Components of a strong licensing framework
Key Considerations in DFS Regulation and Licensing
Licensing Procedures
Licensing procedures should be as clear, transparent, and efficient. They may include the following steps:
Step 1: Identify licensing phases (e.g., initial authorization and final approval): In the case of applications for becoming a new DFS provider, many – if not most – countries divide the licensing process into two phases: initial authorization and final authorization. The process and requirements of each phase should be made clear to applicants.
Step 2: Determine relevant licensing category. Most countries require different types of DFS providers to obtain a license prior to starting operations. Different types of businesses fall into different “licensing categories” (e.g., EMI, payment service provider, payment initiation service provider, account information service provider, crowdfunding platform operator, robo-advisory service provider, virtual asset service provider, peer-to-peer lending platform operator). The licensing requirements for each licensing category should be made clear to applicants.
Step 3: Analyze business plans. DFS providers should be required to present a business plan covering a minimum number of years. At least two aspects should be assessed by supervisors during licensing: quality (completeness, coherence and whether the plan is realistic) and the feasibility and viability of the proposed business.
Step 4: Carry out an initial meeting. It is good practice to call at least one meeting with the applicant, for their representatives to explain their background, intentions, overall strategy to enter, grow and compete in the market, the target clientele, and other highlights of their business plan. The DFS provider may also be required to make product demonstrations.
Step 5: Adopt a licensing decision.
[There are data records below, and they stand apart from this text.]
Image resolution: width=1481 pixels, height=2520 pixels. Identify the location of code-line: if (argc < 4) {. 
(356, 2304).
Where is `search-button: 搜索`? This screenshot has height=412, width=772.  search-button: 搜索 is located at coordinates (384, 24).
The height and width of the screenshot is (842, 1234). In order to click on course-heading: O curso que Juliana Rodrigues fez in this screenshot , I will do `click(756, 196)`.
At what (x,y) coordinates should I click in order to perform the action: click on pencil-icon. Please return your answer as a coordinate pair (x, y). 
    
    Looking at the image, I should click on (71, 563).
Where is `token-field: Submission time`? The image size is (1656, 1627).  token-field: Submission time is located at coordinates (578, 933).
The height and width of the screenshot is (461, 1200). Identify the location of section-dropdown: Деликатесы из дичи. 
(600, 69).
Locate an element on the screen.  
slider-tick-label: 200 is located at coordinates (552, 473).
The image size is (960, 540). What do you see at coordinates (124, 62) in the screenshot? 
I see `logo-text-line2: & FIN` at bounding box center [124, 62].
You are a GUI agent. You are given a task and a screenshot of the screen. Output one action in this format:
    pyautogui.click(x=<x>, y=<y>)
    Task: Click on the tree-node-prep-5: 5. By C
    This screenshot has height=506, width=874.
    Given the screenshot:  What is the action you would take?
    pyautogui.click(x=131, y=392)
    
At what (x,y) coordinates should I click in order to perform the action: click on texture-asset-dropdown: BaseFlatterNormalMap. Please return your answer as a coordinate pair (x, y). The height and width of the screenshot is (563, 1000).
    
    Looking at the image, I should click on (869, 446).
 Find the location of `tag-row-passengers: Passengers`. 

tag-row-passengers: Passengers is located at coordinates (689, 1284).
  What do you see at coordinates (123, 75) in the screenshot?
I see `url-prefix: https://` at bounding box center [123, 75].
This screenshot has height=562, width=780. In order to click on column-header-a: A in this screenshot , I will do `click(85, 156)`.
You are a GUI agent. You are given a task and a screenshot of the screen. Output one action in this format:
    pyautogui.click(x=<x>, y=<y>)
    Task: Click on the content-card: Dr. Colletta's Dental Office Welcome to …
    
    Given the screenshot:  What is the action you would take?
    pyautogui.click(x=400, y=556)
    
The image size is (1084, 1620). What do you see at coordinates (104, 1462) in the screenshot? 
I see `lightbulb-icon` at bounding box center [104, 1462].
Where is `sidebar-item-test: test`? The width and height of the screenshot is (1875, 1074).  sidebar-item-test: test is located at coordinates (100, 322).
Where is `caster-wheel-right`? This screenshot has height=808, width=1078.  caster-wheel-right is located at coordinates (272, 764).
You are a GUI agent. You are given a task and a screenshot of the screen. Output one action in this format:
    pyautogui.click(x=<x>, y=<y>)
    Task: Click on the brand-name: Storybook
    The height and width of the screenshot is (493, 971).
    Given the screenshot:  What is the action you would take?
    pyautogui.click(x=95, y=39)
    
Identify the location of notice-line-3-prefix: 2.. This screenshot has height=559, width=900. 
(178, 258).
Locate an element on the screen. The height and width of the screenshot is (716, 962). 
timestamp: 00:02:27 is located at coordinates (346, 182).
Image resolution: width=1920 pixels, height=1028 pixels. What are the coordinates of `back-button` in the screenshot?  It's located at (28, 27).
Supervisors should not grant a license simply because the application is complete. Granting a license means being satisfied with all the aspects analyzed during the licensing process. Also, supervisors may consider, in granting or rejecting to issue a license, broader policy goals, such as financial inclusion, competition, consumer protection, efficiency and safety of the financial system.
Other good practices within licensing procedures include gathering regular feedback from DFS providers and internal departments about the process, establishing processes for inter-departmental approvals of applications, improving internal guidance and written procedures for licensing staff, and maintaining a digital information system to record particulars of licensing applications which can be made accessible to relevant regulatory and supervisory staff.
Country Examples
The Central Bank of Brazil introduced adaptations in the licensing and authorisation regime. The enactment of Resolution 4,656 on April 26, 2018 attributed P2P lending companies the status of financial institutions, enabling them to operate in the Brazilian market without relying on incumbent financial institutions. The Central Bank of Brazil also issued Circular 3,898 in May 17, 2018, which determines the procedural rules for establishing P2P lending companies.